はみ出し者
だが、自分が見捨てた相手のことをいつまでも考えてたって仕方ねえ。『後悔先に立たず』ってやつだ。それに、あの女と結婚して子供を作ったとしても、たぶん、子供との接し方でケンカになってただろうな。
何しろあいつは普通にここに生まれた人間だ。親に奴隷のように家畜のように単に労働力として使われて、そういう親の姿を見て育ち、それが『当たり前』として育ってきたんだ。だったら親と同じようするのが当然だろう? 多少は親に対する反発もあってちょっと違った様子も見せるかもしれないが、そういうのもきっと、<誤差の範囲内>で済んじまうだろう。
一方、俺は、前世の記憶ががっつり残ってて、しかも前世の自分自身には後悔しかないから、前世のやり方も今世の大人共のやり方も反吐が出るくらいに嫌ってる。
<甘ったれた大人>
でいることが心底嫌なんだよ。

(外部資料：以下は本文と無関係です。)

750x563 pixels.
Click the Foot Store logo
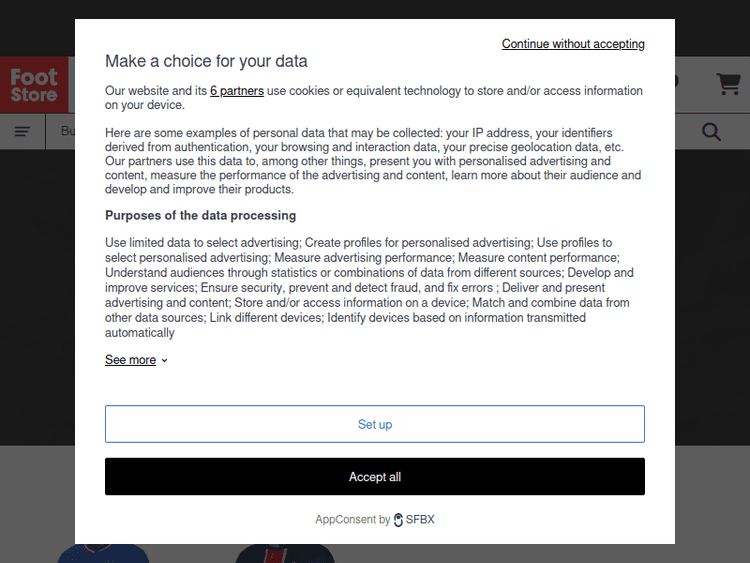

もちろん今の俺だって、<理想の自分>と比べたら話にならないくらいダメダメだけどな。それでも、前世の俺よりはずっとマシだと自分では感じてる。
まあ、それ自体、今のこの世界の常識とは噛み合っちゃいないわけだが、これについても、いつの世だって<常識>ってもんからはみ出す奴はいたじゃねえか。それに、同じ、
<はみ出し者>
でも、人殺しを生業としてるような奴らに比べりゃまだまっとうなんじゃないか?
だから俺は、今の自分を変えるつもりもねえ。そして、そういう、
<我を通す生き方>
ってのも、リーネやトーイに見せておいてやりたいと思う。ただ、『我を通す』ってのは自分の生き方ややり方を他人に押し付けることじゃねえ。我を通したいならそれこそ他者と折り合いをつけることが必要なんだ。それを心掛けずに周りと衝突すると、結局は<数の論理>に潰される。
所詮はそうだ。自分の生き方を声高に叫んで世間に認めさせるなんてことは、そうそう成功しないんだよ。だからこそ、フィクションで定番のモチーフになるんじゃねえか。もっと現実的に我を通すには、
『折り合える部分は折り合う』
ってのが結局は必要になってくるんだと実感する。
『ただの負け犬じゃんwww』
と嗤う奴もいるだろうが、そんなどこの誰とも分からない奴の戯言なんか気にしてて我を通せるか。自分じゃ何もしないできない奴なんざスルースルー。どうしたって譲れない部分と『ここまでだったら妥協してもいい』って部分をしっかり自分で見極めて、<折り合う努力>をするんだよ。それができない口先だけの奴は潰されるだけ。
そういうのがこの世ってもんだ。